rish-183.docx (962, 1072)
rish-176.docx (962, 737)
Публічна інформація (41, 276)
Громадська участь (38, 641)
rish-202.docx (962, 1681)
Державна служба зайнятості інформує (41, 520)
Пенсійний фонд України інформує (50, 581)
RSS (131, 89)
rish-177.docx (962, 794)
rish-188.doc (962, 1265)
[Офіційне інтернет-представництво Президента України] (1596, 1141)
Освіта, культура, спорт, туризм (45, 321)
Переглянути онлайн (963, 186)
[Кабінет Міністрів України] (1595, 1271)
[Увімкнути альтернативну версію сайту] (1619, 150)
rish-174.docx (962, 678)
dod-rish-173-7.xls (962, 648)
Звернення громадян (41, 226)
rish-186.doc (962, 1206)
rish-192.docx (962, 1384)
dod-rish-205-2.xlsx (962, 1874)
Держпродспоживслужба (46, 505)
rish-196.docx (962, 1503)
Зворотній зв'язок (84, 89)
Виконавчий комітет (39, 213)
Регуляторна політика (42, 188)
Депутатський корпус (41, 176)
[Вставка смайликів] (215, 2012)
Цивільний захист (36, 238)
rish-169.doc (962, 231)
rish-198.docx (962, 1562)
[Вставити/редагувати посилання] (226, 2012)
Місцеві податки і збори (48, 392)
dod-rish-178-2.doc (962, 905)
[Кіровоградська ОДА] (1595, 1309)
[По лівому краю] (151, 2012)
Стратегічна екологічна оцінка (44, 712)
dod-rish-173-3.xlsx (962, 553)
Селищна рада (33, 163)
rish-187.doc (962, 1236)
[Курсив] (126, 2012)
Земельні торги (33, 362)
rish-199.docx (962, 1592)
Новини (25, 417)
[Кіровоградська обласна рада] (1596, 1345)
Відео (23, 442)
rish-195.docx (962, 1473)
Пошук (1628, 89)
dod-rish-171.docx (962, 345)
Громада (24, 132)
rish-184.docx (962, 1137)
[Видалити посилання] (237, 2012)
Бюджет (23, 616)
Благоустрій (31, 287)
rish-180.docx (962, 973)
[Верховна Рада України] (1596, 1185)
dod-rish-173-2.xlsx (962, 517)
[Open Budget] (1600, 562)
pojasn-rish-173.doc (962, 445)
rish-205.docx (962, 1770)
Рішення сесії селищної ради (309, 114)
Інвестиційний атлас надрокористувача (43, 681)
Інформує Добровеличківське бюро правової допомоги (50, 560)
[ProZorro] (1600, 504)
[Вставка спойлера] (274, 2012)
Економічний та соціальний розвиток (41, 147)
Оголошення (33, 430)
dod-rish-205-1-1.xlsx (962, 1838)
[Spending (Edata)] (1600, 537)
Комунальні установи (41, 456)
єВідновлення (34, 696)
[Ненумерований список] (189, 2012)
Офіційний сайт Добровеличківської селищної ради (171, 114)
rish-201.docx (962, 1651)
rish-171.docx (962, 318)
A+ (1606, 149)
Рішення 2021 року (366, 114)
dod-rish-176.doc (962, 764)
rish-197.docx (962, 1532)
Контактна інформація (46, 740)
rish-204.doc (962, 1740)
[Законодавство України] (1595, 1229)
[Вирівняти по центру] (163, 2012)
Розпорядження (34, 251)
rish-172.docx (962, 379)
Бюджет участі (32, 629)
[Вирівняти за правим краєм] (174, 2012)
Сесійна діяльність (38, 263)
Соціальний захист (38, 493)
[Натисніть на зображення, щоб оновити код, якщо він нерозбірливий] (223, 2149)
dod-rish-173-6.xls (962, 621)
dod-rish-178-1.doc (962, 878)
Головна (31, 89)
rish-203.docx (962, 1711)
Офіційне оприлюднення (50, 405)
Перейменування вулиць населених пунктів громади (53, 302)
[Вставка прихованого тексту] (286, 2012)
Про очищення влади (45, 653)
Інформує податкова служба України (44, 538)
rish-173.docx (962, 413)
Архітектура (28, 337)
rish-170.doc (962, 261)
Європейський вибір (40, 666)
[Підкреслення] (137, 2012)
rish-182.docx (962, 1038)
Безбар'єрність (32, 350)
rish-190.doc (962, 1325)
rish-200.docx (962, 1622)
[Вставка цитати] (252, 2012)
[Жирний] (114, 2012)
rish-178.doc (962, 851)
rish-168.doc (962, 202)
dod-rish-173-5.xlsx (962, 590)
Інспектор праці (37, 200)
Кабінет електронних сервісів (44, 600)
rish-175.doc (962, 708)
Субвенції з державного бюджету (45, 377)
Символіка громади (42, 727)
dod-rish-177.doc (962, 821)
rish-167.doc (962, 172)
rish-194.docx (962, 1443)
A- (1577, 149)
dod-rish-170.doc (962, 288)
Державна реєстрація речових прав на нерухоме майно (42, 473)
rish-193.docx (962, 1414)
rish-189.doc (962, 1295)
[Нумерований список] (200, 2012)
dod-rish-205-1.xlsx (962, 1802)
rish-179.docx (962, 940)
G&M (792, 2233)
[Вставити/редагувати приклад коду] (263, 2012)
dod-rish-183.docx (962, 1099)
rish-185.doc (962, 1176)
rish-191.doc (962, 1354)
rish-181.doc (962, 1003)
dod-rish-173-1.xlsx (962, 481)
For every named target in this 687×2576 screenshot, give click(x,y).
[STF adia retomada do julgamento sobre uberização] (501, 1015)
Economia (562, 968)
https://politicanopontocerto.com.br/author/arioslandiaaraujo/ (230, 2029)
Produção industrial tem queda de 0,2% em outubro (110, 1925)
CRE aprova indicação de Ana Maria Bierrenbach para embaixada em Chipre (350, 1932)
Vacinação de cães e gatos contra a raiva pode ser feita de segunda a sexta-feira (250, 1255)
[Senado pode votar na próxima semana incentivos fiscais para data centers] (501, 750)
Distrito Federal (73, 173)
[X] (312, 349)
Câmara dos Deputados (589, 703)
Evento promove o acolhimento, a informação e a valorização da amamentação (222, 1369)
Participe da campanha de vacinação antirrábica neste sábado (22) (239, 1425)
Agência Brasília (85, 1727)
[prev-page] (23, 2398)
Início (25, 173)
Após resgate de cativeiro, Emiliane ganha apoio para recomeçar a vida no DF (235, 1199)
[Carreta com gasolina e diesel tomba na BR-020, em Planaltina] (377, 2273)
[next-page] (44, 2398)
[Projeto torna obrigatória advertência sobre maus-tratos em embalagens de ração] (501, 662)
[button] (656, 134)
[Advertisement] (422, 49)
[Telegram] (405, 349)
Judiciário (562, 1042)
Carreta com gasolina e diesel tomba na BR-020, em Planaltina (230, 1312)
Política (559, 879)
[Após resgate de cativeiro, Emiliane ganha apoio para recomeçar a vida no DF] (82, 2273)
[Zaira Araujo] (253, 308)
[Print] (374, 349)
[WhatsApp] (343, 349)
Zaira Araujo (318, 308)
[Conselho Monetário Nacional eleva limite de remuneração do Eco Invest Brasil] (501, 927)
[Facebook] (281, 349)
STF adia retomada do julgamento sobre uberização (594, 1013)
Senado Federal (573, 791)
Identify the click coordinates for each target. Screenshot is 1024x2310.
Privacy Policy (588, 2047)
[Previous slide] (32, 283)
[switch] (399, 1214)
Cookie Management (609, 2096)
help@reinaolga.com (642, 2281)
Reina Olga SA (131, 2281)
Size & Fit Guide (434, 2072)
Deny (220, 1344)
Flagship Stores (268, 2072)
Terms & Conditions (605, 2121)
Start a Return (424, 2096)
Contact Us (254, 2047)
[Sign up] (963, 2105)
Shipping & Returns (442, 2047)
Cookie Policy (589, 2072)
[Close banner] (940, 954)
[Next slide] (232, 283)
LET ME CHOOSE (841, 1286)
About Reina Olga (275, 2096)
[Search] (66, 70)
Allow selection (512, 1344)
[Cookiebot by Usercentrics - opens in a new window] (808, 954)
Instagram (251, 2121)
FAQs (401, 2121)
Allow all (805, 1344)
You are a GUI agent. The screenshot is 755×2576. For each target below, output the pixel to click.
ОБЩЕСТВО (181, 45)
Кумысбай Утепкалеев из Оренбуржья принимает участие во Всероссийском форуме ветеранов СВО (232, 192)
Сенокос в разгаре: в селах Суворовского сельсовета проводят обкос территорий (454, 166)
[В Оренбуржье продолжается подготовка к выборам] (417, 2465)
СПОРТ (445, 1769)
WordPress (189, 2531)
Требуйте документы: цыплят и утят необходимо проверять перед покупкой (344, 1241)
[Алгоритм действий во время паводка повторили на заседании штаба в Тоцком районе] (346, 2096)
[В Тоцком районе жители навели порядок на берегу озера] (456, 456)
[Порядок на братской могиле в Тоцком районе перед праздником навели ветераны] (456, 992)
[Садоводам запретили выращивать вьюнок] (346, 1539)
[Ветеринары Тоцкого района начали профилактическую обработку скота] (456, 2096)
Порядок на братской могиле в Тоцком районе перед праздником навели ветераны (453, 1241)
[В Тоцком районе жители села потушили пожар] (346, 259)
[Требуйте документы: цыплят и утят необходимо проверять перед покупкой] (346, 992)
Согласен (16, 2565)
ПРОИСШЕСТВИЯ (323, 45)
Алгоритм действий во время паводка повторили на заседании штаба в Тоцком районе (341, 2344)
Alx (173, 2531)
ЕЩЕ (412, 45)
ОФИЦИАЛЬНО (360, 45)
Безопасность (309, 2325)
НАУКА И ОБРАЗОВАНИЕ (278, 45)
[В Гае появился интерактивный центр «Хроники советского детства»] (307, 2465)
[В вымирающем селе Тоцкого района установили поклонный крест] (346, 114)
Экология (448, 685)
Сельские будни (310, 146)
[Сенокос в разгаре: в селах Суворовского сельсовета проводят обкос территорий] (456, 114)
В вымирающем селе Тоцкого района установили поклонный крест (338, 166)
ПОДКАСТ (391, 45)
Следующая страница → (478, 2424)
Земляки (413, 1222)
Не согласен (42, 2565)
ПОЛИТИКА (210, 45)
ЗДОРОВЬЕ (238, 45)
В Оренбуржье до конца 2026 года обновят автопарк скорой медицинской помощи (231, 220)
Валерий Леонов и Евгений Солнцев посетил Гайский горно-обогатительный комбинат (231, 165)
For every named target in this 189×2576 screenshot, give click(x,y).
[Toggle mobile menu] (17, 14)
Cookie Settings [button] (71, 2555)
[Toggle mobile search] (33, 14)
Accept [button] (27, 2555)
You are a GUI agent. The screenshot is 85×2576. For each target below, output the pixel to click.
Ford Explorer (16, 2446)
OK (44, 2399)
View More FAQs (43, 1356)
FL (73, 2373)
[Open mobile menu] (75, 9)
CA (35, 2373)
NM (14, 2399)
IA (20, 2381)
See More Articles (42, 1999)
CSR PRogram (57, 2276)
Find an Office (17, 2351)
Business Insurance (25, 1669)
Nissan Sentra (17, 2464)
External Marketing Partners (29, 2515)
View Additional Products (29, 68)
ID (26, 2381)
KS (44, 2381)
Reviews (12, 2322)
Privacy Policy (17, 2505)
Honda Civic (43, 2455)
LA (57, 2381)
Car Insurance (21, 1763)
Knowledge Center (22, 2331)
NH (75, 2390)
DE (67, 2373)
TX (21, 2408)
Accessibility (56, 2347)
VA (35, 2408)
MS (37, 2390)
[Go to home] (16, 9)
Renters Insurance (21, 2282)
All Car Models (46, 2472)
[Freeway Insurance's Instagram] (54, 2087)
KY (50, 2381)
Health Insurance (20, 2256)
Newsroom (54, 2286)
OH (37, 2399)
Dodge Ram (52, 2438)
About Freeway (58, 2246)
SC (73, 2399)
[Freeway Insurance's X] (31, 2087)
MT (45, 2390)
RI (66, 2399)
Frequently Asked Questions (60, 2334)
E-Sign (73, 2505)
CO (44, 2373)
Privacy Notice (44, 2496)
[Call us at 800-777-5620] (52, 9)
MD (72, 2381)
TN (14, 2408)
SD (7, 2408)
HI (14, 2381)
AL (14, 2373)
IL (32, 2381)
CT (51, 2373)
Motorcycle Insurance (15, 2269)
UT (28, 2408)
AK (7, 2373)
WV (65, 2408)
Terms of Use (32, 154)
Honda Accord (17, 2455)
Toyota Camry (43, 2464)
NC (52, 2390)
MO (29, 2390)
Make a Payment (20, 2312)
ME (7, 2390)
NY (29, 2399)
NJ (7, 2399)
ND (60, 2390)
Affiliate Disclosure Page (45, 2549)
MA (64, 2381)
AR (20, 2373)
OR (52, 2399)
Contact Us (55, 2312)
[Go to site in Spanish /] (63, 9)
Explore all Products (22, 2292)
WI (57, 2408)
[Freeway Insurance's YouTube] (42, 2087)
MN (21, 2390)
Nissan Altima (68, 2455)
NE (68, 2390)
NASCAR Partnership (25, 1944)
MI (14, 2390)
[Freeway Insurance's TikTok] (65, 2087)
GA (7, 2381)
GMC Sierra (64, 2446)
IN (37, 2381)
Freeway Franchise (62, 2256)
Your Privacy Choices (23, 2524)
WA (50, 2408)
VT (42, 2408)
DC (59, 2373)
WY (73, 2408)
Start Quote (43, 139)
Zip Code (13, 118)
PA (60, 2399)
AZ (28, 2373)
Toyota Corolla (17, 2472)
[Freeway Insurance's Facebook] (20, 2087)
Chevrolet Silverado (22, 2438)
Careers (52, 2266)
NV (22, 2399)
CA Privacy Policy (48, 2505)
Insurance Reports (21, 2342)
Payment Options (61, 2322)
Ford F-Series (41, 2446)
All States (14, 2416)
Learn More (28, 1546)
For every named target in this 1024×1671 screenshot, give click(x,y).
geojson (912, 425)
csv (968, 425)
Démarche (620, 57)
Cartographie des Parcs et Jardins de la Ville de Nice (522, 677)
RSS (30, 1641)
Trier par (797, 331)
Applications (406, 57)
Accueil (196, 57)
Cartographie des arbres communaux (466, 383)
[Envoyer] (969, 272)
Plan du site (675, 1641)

════════════════

Task statement
Each line of the data above containing the string "click" is to be copied.

Answer to the problem
For every named target in this 687×2576 screenshot, give click(x,y).
Identify the click coordinates for each target. Screenshot is 1024x2310.
You are a GUI agent. The screenshot is 755×2576. For each target below, output the pixel to click.
For every named target in this 189×2576 screenshot, give click(x,y).
You are a GUI agent. The screenshot is 85×2576. For each target below, output the pixel to click.
For every named target in this 1024×1671 screenshot, give click(x,y).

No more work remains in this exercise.